Выше мы уже отмечали, что географическую карту или классификацию можно рассматривать как определенным образом организованный набор ячеек памяти. Но нечто аналогичное демонстрирует нам и оглавление любой монографии или учебного курса: отдельные разделы - это тоже ячейки памяти, в которые мы вносим определенную информацию. Способы организации
таких ячеек достаточно многообразны, но довольно часто в основе лежит следующий принцип: задается некоторая общая картина изучаемой действительности, и ячейки памяти ставятся в соответствие отдельным элементам этой картины.
Не претендуя на полноту, укажем хотя бы некоторые из таких способов организации: 1) Графический способ. Он состоит в том, что строится графическое изображение объекта, и отдельные его элементы становятся ячейками памяти для записи дополнительной информации. Можно, например, начертить план дома или квартиры и проставить затем на чертеже соответствующие размеры. Географическая карта демонстрирует именно такой способ организации; 2) Классификационный способ: множество изучаемых объектов при соблюдении определенных правил разбивается на подмножества, и знания строятся относительно каждого из таких подмножеств. Можно встретить немало солидных сводок или учебных курсов с именно такой организацией ячеек памяти. Перелистайте для примера хотя бы какой-нибудь курс описательной минералогии; 3) Аналитический способ организации. Он состоит в том, что изучаеый объект разделяется на части или подсистемы, и знания группируются соответствующим образом. Так построены, например, курсы анатомии животных или растений. Географическое районирование тоже может лежать в основе аналитического способа организации памяти; 4) Дисциплинарный способ. Он основан на том, что один и тот же объект можно описывать с точки зрения разных научных дисциплин. Например, строя курс океанологии, можно говорить о физике океана, о химических свойствах морской воды, о биологии океана и т.п.ѕ; 5) Категориальный способ. При описании любых объектов наши знания можно группировать по категориальному принципу, т.е. как знания о свойствах, о строении, о видах и разновидностях, о происхождении и развитииѕ В основе лежит некоторое категориальное, т.е. максимально общее представление о действительности.
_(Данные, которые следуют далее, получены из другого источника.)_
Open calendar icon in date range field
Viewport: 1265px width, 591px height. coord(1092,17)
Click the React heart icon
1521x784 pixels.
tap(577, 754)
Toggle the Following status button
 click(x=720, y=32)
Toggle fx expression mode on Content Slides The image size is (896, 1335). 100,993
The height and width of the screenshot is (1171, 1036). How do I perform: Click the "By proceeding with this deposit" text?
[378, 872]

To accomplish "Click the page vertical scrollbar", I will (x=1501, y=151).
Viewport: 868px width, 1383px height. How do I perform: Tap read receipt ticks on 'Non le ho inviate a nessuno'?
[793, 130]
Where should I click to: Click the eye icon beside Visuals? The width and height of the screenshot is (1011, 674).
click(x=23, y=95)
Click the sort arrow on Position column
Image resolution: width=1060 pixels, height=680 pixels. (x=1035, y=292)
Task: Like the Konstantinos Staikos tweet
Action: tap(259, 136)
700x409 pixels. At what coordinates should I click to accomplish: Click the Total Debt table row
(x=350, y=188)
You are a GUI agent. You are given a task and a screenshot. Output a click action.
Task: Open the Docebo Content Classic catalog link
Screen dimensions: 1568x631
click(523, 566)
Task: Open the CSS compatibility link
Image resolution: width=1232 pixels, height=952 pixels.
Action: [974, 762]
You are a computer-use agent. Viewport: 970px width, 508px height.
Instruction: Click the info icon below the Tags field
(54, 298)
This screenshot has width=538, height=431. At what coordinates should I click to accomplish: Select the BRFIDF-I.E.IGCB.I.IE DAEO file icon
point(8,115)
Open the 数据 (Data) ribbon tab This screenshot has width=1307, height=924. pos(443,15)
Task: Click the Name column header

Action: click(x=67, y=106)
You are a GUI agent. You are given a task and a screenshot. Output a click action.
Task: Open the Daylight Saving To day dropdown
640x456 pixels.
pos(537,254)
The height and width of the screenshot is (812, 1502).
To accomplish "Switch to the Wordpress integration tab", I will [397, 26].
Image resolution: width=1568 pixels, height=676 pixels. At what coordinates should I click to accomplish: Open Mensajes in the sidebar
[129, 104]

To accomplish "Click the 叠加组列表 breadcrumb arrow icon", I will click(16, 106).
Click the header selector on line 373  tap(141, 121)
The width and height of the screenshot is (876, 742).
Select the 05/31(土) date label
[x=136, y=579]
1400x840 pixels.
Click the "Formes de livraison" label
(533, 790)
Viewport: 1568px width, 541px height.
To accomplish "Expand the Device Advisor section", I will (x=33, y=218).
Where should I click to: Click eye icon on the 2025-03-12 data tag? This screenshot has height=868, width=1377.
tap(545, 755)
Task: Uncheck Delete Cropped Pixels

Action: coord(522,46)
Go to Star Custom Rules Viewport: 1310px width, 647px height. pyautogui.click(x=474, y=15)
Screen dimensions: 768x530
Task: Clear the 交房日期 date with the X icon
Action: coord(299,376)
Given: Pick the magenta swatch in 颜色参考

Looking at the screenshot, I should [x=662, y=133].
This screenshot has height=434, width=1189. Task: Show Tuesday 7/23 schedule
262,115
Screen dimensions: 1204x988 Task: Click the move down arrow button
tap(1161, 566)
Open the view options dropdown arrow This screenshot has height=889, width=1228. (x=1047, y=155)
Приведенный перечень далеко не полон и не претендует на то, чтобы быть классификацией. Перечисленные способы организации знания сплошь и рядом не исключают друг друга, ибо выделены по разным основаниям. Так, например, графический способ чаще всего является и аналитическим. В реальном познании мы, как правило, имеем дело с различными и иногда достаточно сложными комбинациями всех способов такого рода, что, разумеется, не исключает и их изолированного рассмотрения. Любой учебный курс демонстрирует нам набор определенным образом организованных ячеек памяти, что позволяет в большинстве случаев и ставить вопросы, и вписывать в общую
систему вновь получаемые знания. При этом, разумеется, необходимы и исследовательские программы.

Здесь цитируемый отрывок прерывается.